Example of simplified Link class:
class Link:
def __init__(s, ..., number_of_lanes=1, ...):
s.capacity_multiplier = int(number_of_lanes)
s.capacity = s.base_capacity * s.capacity_multiplierBenefits
- Reduced computational complexity
- Lower memory usage
- Faster simulation execution, especially for large networks
- Better alignment with mesoscopic simulation principles
Potential Concerns
- Slight reduction in detail for merge/diverge behavior
- May affect some existing scenarios that rely on lane-specific logic
Next Steps
Reimplement multi-lane behavior in a simpler way (partly revert #68).
Interesting. Can't you work around that by also compensating for density/lengths/shockwave speeds?

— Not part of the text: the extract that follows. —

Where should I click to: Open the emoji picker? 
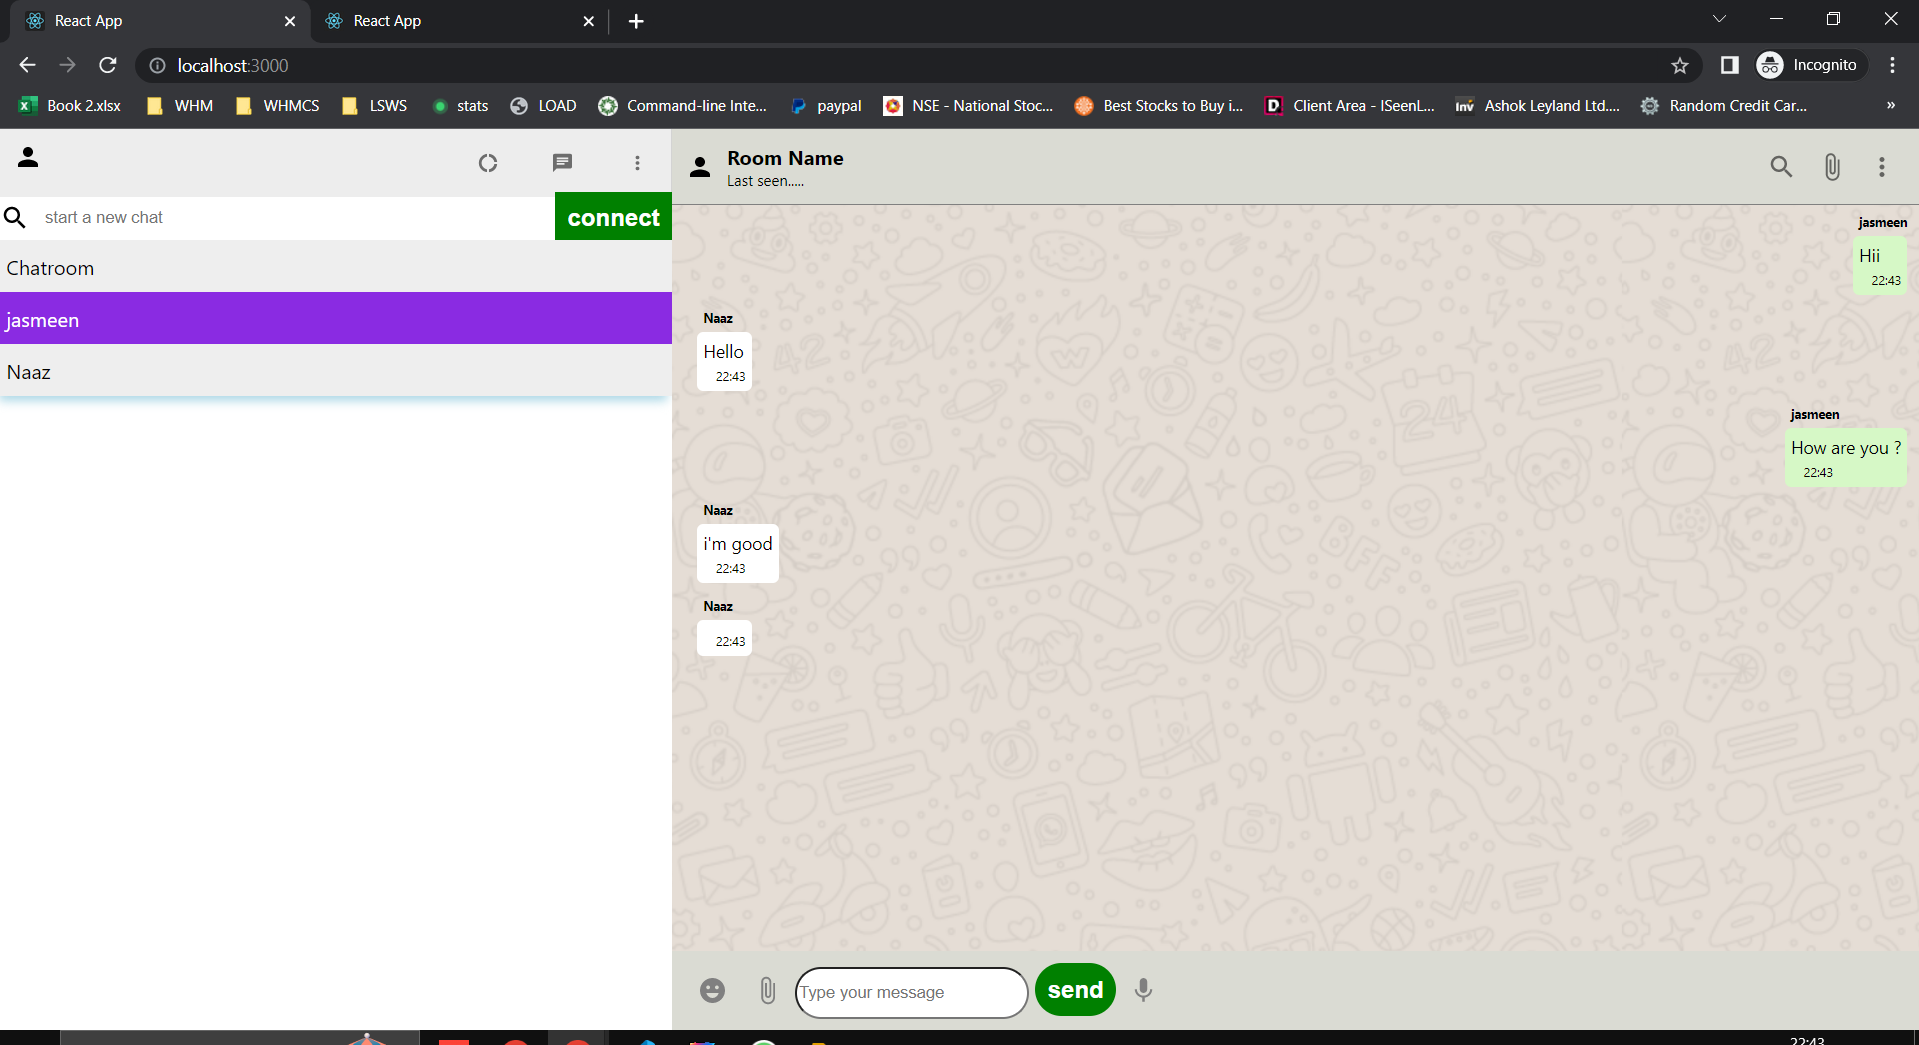click(x=712, y=989)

If we assume densities, speeds, and flow characteristics are identical across all lanes, we can safely aggregate them without violating the LWR traffic flow theory, right? In this case, the total flow, density, and speed can be scaled by the number of lanes.

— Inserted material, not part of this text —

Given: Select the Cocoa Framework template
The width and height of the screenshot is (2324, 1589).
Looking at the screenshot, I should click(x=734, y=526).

Since traffic dynamics (e.g., shockwave propagation) are uniform across lanes, the multi-lane behavior effectively becomes a single-pipe model.
There are no known simple workaround. There could be complicated tricks (e.g., model vehicle like train where passengers are actual vehicle, or LTM-like approach), but I dont want to go there for simplicity and generality
Okay, thanks for getting back anyways!
Then there are two functions that would benefit a lot from a speedup: The Node transfer and the Vehicle route_next_link_choice. Both take up 15% to 20% of simulation time in a large-scale simulation.